On April 17 and 18, Soledad Armijo, Marcia Maldonado and Claudia Arancibia, representatives of the Board of Directors of the Chilean Society of Clinical Simulation and Patient Safety (SOCHISIM), participated in the VI Ministerial Summit on Patient Safety. This event, which took place for the first time in Latin America at the Gabriela Mistral Cultural Center in Santiago, Chile, follows in the wake of previous Global Ministerial Summits on Patient Safety. Initiated in London in 2016, these summits have continued annually in cities such as Bonn (2017), Tokyo (2018), Jeddah (2019) and Montreux (2023), playing a crucial role in raising awareness of preventable harm in healthcare and promoting strategic approaches to strengthen patient safety globally.
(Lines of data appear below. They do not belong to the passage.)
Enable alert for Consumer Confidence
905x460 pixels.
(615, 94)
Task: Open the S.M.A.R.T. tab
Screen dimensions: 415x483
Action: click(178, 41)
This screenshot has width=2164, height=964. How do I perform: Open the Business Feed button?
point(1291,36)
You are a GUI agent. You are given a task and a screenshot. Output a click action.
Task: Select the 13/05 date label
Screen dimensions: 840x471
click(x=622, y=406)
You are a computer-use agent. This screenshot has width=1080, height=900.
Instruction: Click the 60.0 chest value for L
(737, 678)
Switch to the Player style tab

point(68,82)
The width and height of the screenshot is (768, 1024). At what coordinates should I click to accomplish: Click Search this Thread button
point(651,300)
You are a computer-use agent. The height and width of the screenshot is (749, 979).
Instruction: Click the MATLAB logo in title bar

This latest meeting brought together representatives from civil, clinical and governmental organizations from five continents, who shared experiences and discussed policies and initiatives to enhance patient safety. The contributions of Artificial Intelligence (AI),the experiences of the patients themselves, the ways of implementing incident recording and reporting systems globally, and of course the role of scientific societies and simulation in the improvement processes were part of the agenda.

After two intense days of activity, which included high quality presentations, simultaneous workshops, plenary discussions and bilateral meetings, the 47 participating countries signed a political declaration. This document commits countries to align their health systems with the seven strategic objectives for the period 2021-2030 established by the World Health Organization (WHO). This commitment is crucial, given that even in Organization for Economic Cooperation and Development countries, nearly 15% of hospital spending and activity is attributed to the treatment of patients affected by safety deficiencies. It is estimated that more than half of these harms could be prevented by working together to establish a safer healthcare system and a safety culture that emphasizes continuous improvement, learning and innovation (source: WHO).

Soledad Armijo, president of SOCHISIM, shared her enthusiasm for the opportunities for collaboration with professionals from different latitudes and the projection of future projects in the Chilean community. She emphasized the importance of the contribution of simulation and society in the promotion of patient safety. “It has been a great opportunity to meet with many wonderful professionals from all latitudes, and to discuss the ideas and proposals that come from technical organizations, hospitals, clinics, universities and professional training institutes and from our own society. In the Chilean community we project a near future of interactions and concrete projects that excite us and make us proud, as they reveal how important the contribution of simulation and our SOCHISIM is for other sectors of Chilean society,” commented Soledad Armijo. “It is an important and concrete task for SOCHISIM to generate synergistic, feasible and cost-effective work proposals and make them available to our Ministry of Health,which is celebrating 100 years contributing to patient safety, to contribute concretely to the reduction of avoidable errors and impact the well-being of patients, their families and communities.”

This event marks an important step towards a safer and healthier future, not only for Chile and the Latin American community, but for all of us.